Consequences of ocean acidification:
- Reduced ability of organisms to form calcium carbonate (CaCO$_3$) shells and skeletons
- Affects corals, oysters, mussels, sea urchins, pteropods (sea butterflies)
- Weakens coral reef structure (lower calcification rate; increased dissolution)
- Disrupts marine food webs
Increased CO$_2$ stimulates plant growth (CO$_2$ fertilisation effect), slightly increasing the terrestrial carbon sink.
However:
- Increased temperatures, droughts and fire frequency (driven by climate change) reduce forest carbon storage
- Deforestation (also associated with fossil fuel era development) removes carbon sinks
- Net effect: terrestrial carbon sink is growing but not fast enough to offset emissions
Fossil fuel combustion also emits:
- Sulfur dioxide (SO$_2$): Causes acid rain — damages soils and aquatic ecosystems
- Nitrogen oxides (NO$_x$): Contribute to acid rain and tropospheric ozone
- Particulates and soot: Absorb solar radiation; deposit on snow/ice, reducing albedo
| Time Scale | Consequence |
|---|---|
| Decades | Rising atmospheric CO$_2$; ocean surface acidification; global warming |
| Centuries | Slow deep ocean absorption of CO$_2$; continued warming from committed emissions |
| Millennia | ~20% of today’s CO$_2$ pulse remains in atmosphere for >10,000 years |
| Millions of years | Eventual removal by silicate rock weathering and carbonate sedimentation — but this is far too slow to help on human timescales |
The natural carbon cycle has mechanisms to absorb extra CO$_2$ (ocean, vegetation), but they operate on timescales of decades to centuries. Human emissions are adding CO$_2$ much faster than these natural buffers can absorb it.

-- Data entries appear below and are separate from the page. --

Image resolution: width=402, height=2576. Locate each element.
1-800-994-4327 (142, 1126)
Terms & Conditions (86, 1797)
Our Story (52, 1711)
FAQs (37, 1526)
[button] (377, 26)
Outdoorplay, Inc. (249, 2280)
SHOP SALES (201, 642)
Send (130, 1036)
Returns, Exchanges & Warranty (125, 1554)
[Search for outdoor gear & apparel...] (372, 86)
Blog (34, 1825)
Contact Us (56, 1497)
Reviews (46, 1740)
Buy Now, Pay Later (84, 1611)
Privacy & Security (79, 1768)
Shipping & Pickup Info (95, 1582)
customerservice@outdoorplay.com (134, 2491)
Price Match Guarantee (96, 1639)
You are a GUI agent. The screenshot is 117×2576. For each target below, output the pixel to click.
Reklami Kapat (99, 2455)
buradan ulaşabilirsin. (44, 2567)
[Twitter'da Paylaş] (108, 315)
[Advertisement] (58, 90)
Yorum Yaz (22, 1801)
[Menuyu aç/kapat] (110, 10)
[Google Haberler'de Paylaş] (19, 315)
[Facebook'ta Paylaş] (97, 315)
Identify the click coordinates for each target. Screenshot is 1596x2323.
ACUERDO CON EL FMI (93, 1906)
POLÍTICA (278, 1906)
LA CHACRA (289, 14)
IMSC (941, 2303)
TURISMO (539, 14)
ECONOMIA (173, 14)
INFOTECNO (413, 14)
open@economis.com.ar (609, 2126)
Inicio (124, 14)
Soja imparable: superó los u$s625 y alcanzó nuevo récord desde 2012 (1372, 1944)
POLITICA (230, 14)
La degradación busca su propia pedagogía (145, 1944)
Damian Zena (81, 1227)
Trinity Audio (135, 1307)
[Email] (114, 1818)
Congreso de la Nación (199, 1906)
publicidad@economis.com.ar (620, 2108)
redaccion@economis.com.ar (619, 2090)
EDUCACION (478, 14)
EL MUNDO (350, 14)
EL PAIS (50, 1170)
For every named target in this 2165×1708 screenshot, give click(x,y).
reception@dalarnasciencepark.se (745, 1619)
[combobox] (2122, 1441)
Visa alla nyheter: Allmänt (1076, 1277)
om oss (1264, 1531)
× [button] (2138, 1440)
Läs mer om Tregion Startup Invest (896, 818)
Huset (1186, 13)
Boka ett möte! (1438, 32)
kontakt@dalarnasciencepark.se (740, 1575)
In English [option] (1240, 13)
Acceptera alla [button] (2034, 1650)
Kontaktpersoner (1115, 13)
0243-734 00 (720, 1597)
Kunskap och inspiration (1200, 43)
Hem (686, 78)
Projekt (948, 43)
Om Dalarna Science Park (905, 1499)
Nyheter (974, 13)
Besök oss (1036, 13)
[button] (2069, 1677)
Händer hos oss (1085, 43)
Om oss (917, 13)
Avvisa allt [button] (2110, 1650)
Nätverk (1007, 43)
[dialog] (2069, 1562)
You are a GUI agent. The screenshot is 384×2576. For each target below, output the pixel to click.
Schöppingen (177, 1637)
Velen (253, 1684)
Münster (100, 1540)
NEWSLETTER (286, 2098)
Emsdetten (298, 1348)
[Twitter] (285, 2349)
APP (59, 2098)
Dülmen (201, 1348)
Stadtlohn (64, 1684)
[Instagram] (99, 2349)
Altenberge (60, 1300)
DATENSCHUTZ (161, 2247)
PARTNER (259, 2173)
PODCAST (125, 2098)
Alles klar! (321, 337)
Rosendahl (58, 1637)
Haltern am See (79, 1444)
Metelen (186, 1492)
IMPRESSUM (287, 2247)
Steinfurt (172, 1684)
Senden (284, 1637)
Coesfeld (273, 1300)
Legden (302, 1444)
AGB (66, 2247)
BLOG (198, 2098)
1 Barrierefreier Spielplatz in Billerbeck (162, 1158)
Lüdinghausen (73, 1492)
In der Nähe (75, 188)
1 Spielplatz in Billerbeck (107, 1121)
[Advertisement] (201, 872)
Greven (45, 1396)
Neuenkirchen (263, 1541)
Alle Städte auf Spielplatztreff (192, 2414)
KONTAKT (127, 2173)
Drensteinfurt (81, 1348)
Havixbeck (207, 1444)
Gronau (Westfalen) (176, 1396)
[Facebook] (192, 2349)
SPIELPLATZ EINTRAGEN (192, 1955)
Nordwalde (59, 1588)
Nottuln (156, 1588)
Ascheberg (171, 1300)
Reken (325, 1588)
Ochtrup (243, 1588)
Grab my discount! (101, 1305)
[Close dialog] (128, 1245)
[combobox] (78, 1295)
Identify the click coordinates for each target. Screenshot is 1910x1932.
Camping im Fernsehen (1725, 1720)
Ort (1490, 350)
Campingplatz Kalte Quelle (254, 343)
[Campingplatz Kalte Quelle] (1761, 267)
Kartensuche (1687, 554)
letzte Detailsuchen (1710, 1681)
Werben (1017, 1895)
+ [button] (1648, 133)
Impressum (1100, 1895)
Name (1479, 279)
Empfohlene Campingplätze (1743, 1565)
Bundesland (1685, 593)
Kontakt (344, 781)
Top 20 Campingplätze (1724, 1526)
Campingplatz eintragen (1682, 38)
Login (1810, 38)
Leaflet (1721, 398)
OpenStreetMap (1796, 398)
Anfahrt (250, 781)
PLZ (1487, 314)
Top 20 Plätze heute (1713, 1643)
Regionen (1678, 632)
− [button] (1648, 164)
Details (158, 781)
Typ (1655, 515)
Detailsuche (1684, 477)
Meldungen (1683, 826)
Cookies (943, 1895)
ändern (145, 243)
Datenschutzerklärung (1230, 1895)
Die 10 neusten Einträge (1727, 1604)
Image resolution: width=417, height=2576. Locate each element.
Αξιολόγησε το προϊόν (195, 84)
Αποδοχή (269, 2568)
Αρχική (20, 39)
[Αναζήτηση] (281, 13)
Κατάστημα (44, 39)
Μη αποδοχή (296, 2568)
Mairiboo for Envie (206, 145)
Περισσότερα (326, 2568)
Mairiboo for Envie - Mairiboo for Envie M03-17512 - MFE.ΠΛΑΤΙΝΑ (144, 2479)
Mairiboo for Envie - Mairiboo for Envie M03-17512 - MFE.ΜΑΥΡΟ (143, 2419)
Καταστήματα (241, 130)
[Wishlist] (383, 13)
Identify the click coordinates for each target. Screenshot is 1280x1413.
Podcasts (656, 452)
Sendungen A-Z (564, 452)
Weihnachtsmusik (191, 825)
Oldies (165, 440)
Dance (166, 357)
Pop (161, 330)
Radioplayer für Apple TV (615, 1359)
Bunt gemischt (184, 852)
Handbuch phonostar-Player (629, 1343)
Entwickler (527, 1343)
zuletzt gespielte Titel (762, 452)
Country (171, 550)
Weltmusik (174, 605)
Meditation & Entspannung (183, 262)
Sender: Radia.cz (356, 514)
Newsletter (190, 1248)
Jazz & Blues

This creates a rising stock of CO$_2$ in the atmosphere — analogous to filling a bathtub faster than water drains out.
EXAM TIP: When explaining consequences for the carbon cycle, clearly distinguish between: (1) direct atmospheric concentration increase; (2) ocean acidification; (3) feedback effects on other cycle components. VCAA may present a diagram of the carbon cycle and ask you to annotate the changes caused by fossil fuel combustion.